● What you have to do
Reproduce the text of every item below verbatim, omitting the pictures.

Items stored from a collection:
# # # # # # #
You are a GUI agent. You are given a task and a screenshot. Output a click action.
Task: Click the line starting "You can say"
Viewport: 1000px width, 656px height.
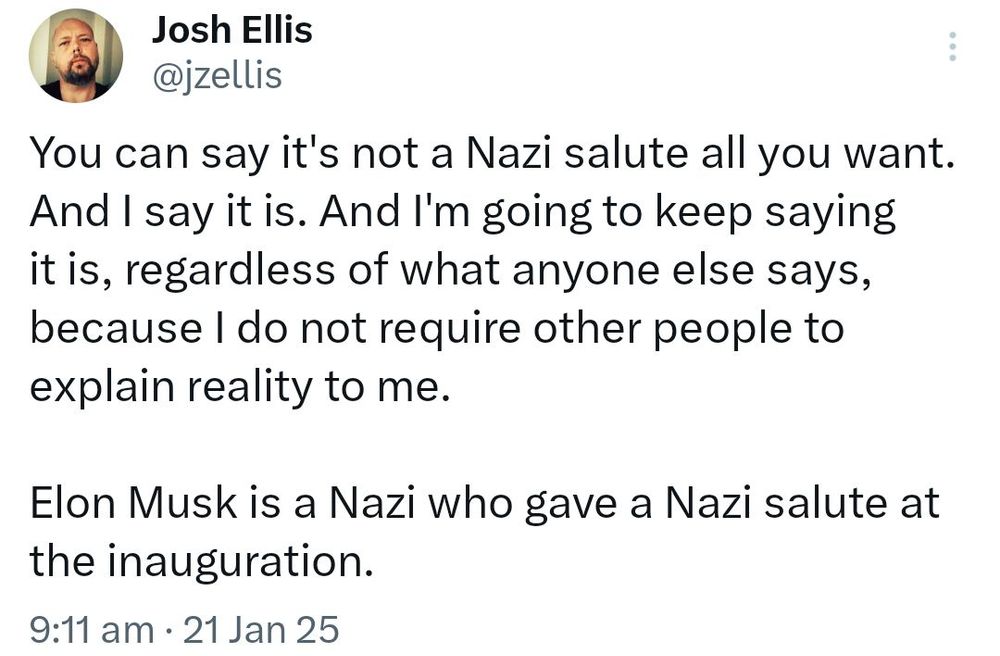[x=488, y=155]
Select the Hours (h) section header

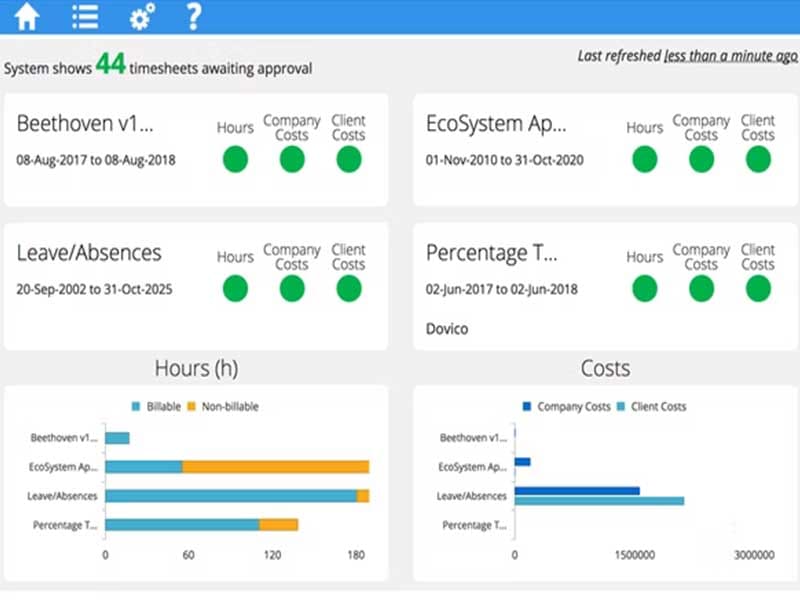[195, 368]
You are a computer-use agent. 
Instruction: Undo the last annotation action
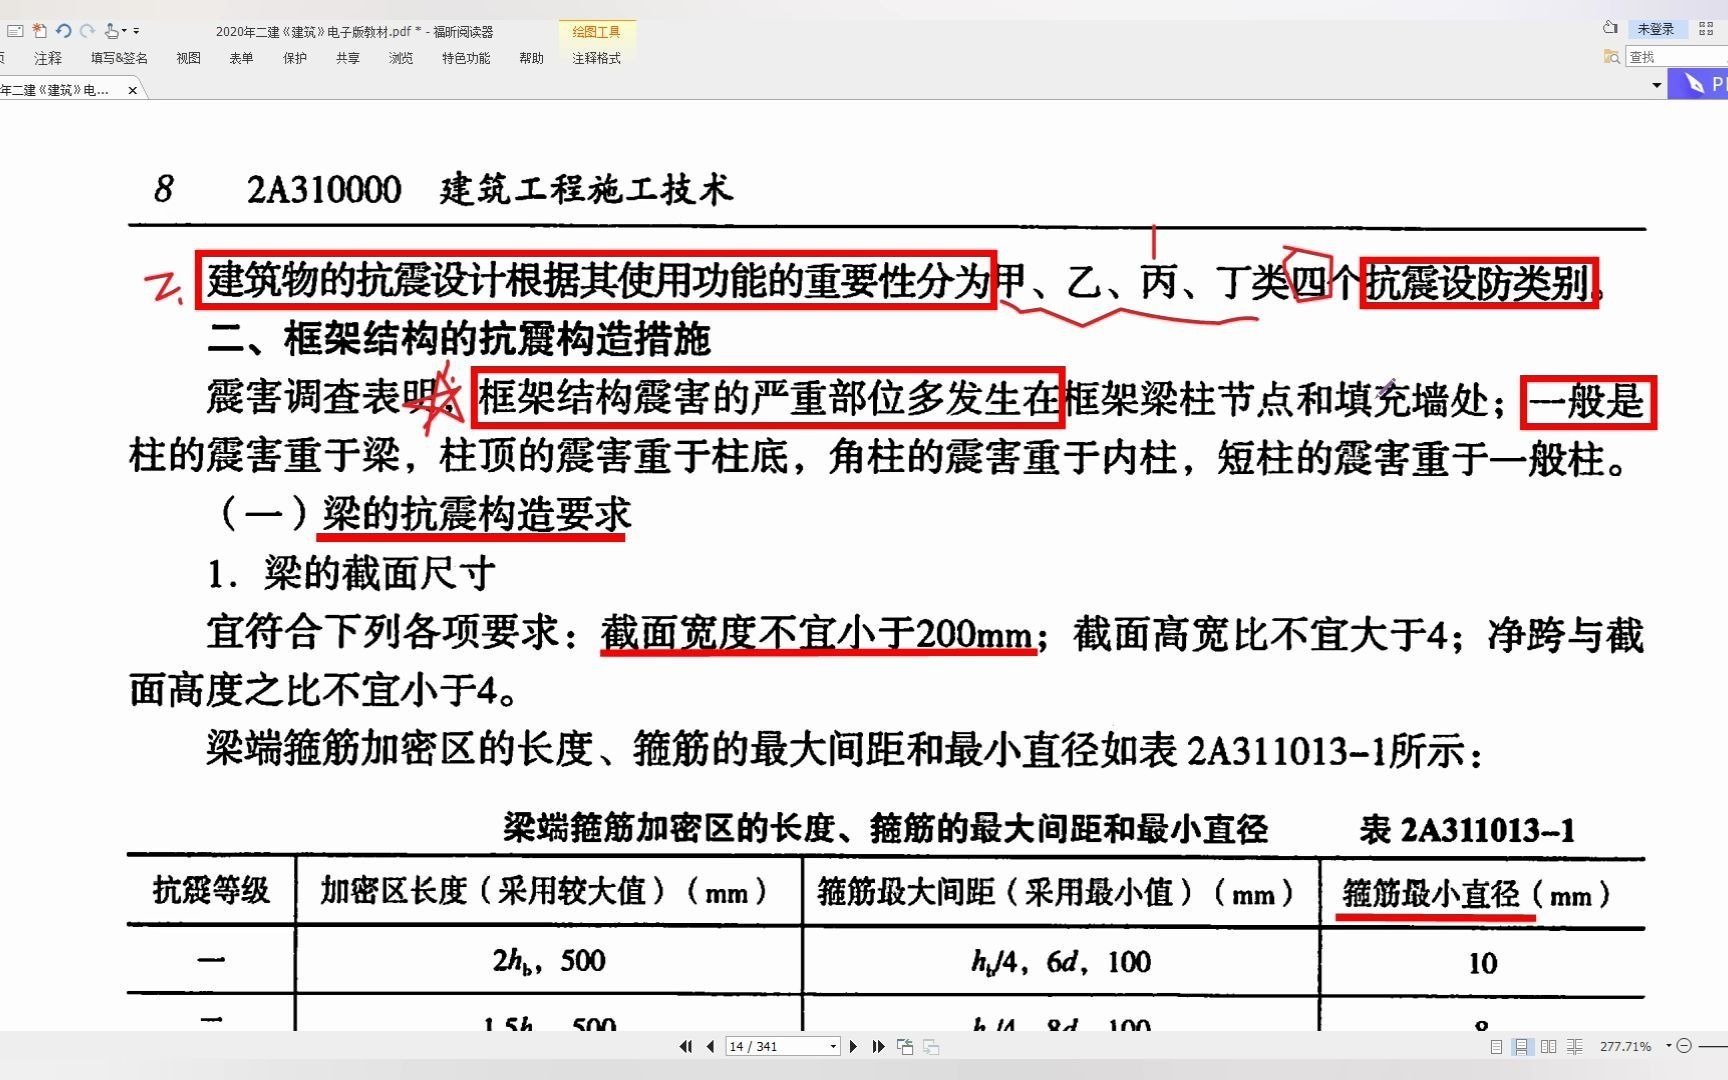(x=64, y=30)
# # # # # # #
● Response to this exercise
You are a GUI agent. You are given a task and a screenshot. Output a click action.
Task: Click the line starting "You can say"
Viewport: 1000px width, 656px height.
[x=488, y=155]
Select the Hours (h) section header

[195, 368]
You are a computer-use agent. 
Instruction: Undo the last annotation action
(x=64, y=30)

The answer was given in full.